Speakers keep their presentations under 20 minutes, and allow the audience to ask questions about their presentation for 15 minutes.
These lightning talks are for anyone with a strong personal or professional interest in data science, data engineering, and/or Apache Spark. Beginners are welcome!
Apache Spark is a powerful, open source processing engine for data distributed across large clusters. Spark is optimized for speed and ease of use; it uses caching and memory to run distributed algorithms up to 100x faster than MapReduce. Spark can be used for batch processing and for processing data in near real-time.
David Valpey, Data Scientist
Our legal system depends on knowledge of what came before. Anyone working within our legal system must navigate a large amount of data. David describes his use of Python, Apache Spark, Numpy, NLTK, and BeautifulSoup to extract key features of Washington State Supreme Court opinions and navigate them by similarity.
David is a data scientist with a background in computer science in linguistics.
Sal Khan, Data Scientist
Pandora and other popular music services recommend individual songs based on their musical characteristics. Because he prefers listening to entire albums, Sal built an album recommendation system using Spark ML. He also deployed it as a live web application using Flask and UWSGI.
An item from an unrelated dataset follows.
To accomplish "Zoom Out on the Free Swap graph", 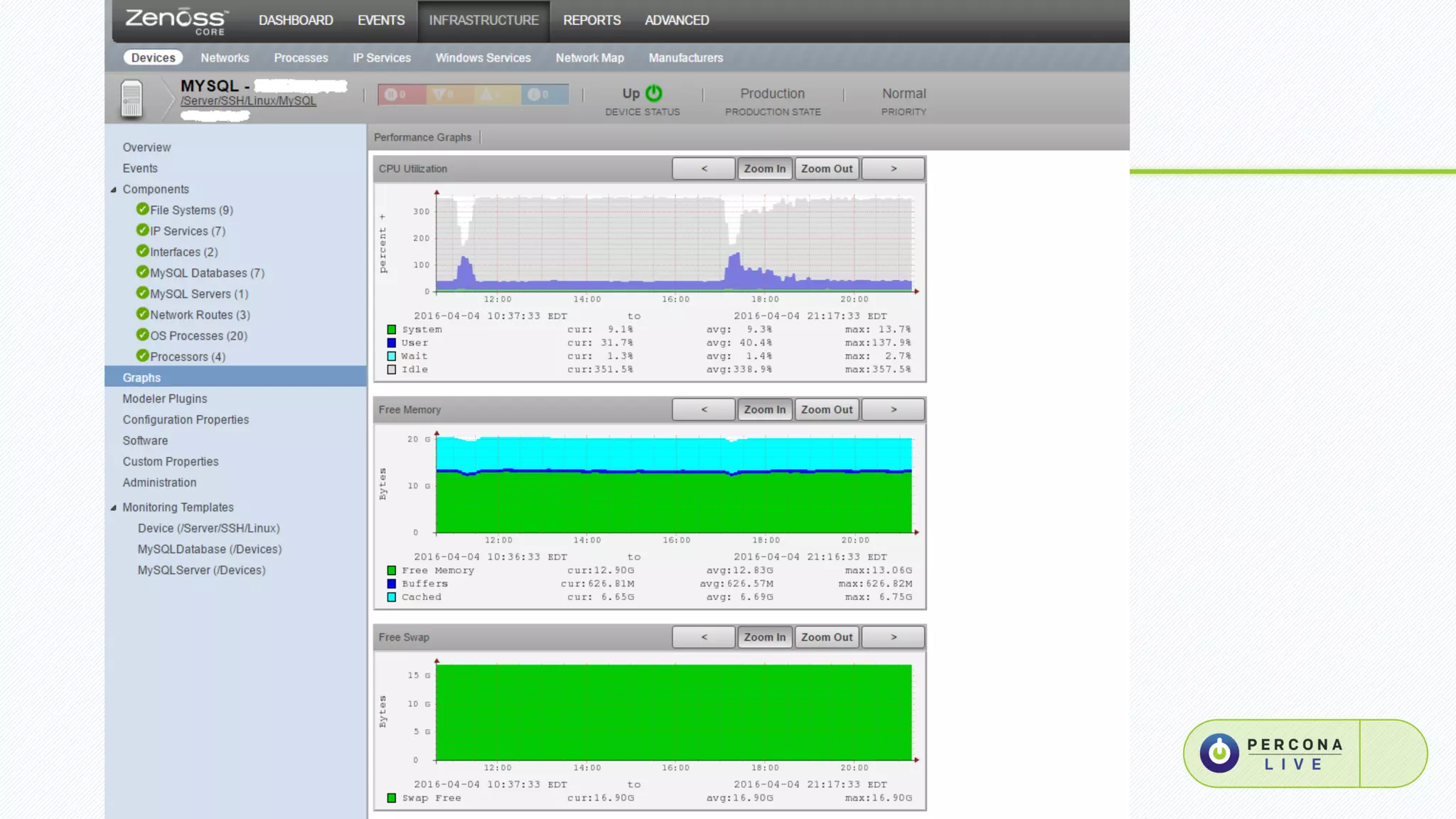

Sal is a data scientist with a background in consulting and business analytics.
Rob Dalton, Data Scientist
Amazon and other online shopping sites provide information on product quality in the form of customer reviews. Rob Dalton has built a PySpark application that mines Amazon product reviews, extracting the most criticized features and the most praised features of each product. This tool can help customers save time spent reading full reviews, and it can help companies identify potential product defects.
Rob is a data scientist with a background in management consulting and web development.